É preciso vacinar nossas crianças

Às chamadas autoridades cabe realizar um acurado diagnóstico das razões que têm levado pais a deixarem de vacinar os seus filhos nos últimos anos

Notas&Informações, O Estado de S.Paulo

09 de novembro de 2020 | 03h30

Oficialmente, terminou no dia 30 de outubro a Campanha Nacional de Vacinação contra a poliomielite, mas muitos Estados, inclusive São Paulo, estenderam o prazo diante do baixo comparecimento dos pais aos postos de saúde. O objetivo do Ministério da Saúde era imunizar 11,2 milhões de crianças de 1 a 5 anos contra a pólio neste ano, mas, de acordo com balanço divulgado pela pasta, apenas 4,9 milhões de crianças foram vacinadas (44%). É desolador constatar que 6,3 milhões de crianças ainda estão sujeitas a contrair uma grave doença que há 30 anos havia sido erradicada no Brasil.

O Amapá foi o Estado que registrou o maior porcentual de vacinação contra a pólio na campanha deste ano (76,4%), seguido por Pernambuco (64%) e Paraíba (61%). São números muito baixos – e perigosos – mesmo para os Estados que estão no topo do ranking. Com 17,3% de suas crianças vacinadas, Rondônia foi o Estado com o menor índice de cobertura do País. Em São Paulo, onde a campanha de vacinação foi estendida até o dia 13 de novembro, registraram-se apenas 39,6% de adesão, restando 1,3 milhão de crianças até 5 anos a serem vacinadas.

Em setembro, o Estado revelou que os atuais índices de cobertura de vacinas obrigatórias no País são os menores dos últimos 20 anos, algo absolutamente incompreensível à luz da razão. O Brasil é reconhecidamente uma referência mundial em fabricação e distribuição de vacinas. Os imunizantes aqui produzidos pelo Instituto Butantan, em São Paulo, e pela Fundação Oswaldo Cruz (Fiocruz), no Rio de Janeiro, são seguros e eficazes contra dezenas de doenças. Por meio do Programa Nacional de Imunizações (PNI), são distribuídos gratuitamente cerca de 300 milhões de doses de vacinas todos os anos.

Há cinco anos, 95% das crianças brasileiras estavam imunes à pólio. Em 2016, esse porcentual caiu para 84,4%. Em 2017, o número caiu novamente para 83,4%. A tendência é de queda. O mesmo ocorre em relação à vacinação contra outras doenças, como o sarampo, que voltou ao País em 2018.

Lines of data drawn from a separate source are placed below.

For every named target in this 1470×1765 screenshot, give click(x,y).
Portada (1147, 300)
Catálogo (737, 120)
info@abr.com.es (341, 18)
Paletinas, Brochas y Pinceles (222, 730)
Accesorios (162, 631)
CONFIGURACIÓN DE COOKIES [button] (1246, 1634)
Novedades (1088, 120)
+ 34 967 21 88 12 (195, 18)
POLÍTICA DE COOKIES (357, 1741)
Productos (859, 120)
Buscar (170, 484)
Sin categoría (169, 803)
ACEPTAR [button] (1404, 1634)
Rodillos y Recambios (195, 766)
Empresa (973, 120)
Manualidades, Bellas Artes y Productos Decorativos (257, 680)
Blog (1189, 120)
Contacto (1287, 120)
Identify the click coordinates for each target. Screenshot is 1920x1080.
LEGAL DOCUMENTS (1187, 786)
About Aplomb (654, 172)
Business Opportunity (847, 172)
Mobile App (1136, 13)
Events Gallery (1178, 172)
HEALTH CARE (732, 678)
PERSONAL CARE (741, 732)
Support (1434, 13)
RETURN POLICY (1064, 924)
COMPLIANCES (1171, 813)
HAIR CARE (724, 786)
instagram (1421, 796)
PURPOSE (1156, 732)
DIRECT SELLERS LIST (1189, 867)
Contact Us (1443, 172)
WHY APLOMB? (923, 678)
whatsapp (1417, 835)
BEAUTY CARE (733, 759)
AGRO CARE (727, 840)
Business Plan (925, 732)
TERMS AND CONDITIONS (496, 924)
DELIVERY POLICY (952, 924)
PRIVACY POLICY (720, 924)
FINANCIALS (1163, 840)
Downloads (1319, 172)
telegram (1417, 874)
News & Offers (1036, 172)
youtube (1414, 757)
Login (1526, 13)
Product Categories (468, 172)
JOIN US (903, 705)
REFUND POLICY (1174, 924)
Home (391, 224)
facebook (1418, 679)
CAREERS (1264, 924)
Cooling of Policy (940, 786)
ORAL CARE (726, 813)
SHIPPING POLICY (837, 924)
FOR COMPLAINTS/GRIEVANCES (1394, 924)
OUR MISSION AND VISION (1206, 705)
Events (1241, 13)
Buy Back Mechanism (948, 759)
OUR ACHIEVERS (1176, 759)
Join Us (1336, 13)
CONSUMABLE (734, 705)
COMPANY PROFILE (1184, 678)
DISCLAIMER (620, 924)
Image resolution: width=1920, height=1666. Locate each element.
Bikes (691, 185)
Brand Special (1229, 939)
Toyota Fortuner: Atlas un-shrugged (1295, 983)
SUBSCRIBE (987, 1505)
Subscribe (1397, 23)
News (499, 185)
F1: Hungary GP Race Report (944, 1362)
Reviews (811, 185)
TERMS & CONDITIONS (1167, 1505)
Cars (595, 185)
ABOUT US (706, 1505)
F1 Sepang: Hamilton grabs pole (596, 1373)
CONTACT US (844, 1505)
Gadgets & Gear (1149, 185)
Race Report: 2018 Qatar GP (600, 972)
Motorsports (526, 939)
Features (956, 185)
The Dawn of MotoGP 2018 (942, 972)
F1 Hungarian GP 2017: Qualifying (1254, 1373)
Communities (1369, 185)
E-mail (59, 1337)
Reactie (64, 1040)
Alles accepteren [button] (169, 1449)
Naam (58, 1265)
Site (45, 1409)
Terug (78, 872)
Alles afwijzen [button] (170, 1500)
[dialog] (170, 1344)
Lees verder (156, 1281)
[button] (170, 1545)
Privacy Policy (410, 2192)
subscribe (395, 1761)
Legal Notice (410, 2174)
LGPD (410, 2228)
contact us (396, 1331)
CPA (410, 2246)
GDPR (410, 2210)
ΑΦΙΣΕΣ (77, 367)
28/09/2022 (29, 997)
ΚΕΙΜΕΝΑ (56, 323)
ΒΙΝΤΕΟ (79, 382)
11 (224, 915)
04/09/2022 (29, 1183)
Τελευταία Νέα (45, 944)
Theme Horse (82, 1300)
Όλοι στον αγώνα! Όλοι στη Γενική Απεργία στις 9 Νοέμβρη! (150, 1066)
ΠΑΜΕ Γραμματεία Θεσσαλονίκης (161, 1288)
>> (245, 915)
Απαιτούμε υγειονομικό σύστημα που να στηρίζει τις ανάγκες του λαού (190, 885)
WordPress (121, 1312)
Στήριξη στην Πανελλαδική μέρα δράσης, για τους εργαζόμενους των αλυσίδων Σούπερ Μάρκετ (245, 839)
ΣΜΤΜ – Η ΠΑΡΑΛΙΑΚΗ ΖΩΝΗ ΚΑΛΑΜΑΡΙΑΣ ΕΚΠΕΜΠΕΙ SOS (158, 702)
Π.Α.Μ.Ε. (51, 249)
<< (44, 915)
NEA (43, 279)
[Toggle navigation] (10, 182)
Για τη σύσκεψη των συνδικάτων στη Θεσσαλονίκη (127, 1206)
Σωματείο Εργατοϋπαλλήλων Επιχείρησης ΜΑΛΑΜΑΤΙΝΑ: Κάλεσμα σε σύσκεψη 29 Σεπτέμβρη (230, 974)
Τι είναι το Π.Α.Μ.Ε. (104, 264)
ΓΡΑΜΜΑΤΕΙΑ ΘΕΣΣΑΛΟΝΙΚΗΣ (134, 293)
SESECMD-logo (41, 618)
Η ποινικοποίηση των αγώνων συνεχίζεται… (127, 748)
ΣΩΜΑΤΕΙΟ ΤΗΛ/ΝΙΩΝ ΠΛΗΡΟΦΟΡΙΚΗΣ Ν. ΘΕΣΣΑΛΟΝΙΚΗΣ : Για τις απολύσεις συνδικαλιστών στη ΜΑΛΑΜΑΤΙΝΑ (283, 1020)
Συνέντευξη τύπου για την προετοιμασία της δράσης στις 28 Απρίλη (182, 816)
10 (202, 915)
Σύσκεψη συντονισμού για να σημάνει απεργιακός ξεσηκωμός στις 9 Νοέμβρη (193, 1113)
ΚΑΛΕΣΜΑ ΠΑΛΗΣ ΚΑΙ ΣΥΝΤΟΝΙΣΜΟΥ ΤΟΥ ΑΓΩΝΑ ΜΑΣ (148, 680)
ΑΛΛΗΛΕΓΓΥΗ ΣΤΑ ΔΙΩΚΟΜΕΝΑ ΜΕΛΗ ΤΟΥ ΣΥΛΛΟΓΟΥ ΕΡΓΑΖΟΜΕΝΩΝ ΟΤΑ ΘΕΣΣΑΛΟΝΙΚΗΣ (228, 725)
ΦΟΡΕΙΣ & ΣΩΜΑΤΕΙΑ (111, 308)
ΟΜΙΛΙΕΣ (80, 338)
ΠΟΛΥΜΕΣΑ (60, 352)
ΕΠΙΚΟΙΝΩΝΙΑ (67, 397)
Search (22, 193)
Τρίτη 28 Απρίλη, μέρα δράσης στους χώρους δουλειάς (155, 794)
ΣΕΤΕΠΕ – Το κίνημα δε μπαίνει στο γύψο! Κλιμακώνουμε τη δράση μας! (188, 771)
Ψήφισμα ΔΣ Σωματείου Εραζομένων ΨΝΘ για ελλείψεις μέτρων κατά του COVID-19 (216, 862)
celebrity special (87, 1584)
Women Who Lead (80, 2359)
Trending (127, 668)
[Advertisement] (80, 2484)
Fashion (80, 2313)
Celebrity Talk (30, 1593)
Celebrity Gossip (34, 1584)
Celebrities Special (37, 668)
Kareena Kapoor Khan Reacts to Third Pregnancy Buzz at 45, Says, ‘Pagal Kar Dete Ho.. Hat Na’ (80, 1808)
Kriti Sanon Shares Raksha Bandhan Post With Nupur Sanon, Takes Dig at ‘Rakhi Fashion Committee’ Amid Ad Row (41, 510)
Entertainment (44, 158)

O que explica essa procura por vacinas abaixo dos patamares recomendados pelas autoridades sanitárias? O fracasso, pode-se classificar assim, da Campanha Nacional de Vacinação de 2020 pode ser fruto do receio dos pais em sair de casa com seus filhos em meio à pandemia de covid-19, evitando ambientes hospitalares. Mas, como os números atestam, há uma tendência que deve ser prontamente revertida para que o País não tenha de voltar a lidar com mazelas que ficaram no passado e lá deveriam permanecer. É inconcebível a Nação estar às voltas com surtos de poliomielite, sarampo, caxumba e rubéola no final da segunda década do século 21 – e é isso o que acontecerá se a sociedade rejeitar a cobertura vacinal.

Às chamadas autoridades cabe realizar um acurado diagnóstico das razões que têm levado pais a deixarem de vacinar os seus filhos nos últimos anos e desenvolver estratégias para reverter essa tendência daninha. Deveria bastar o bom senso de pais e responsáveis, mas à falta dele se impõe uma ação estatal mais incisiva para esclarecer a população e facilitar o acesso aos imunizantes. As escolas também têm papel fundamental nesse processo, mais do que simplesmente alertando pais e alunos sobre a importância da vacinação, o que é óbvio, mas realizando suas próprias campanhas internas, como tradicionalmente sempre fizeram.

Em São Paulo, é esperado que até o final da campanha, em meados de novembro, 95% dos 2,2 milhões de crianças do Estado sejam vacinadas contra a pólio. É perfeitamente possível que a meta seja atingida, mas isso exigirá uma tomada de consciência dos pais.

Estrutura segura para a aplicação das vacinas existe. “É de extrema importância aumentar a cobertura vacinal contra poliomielite, além de atualizar a carteira de vacinação de nossas crianças, contribuindo para eliminarmos os riscos de circulação dessa e de outras doenças”, disse o secretário de Saúde paulista, Jean Gorinchteyn.

Contra a insensatez de pais que não vacinam seus filhos por crendices não há vacina. Aos demais, um apelo ao bom senso: vacinas salvam vidas.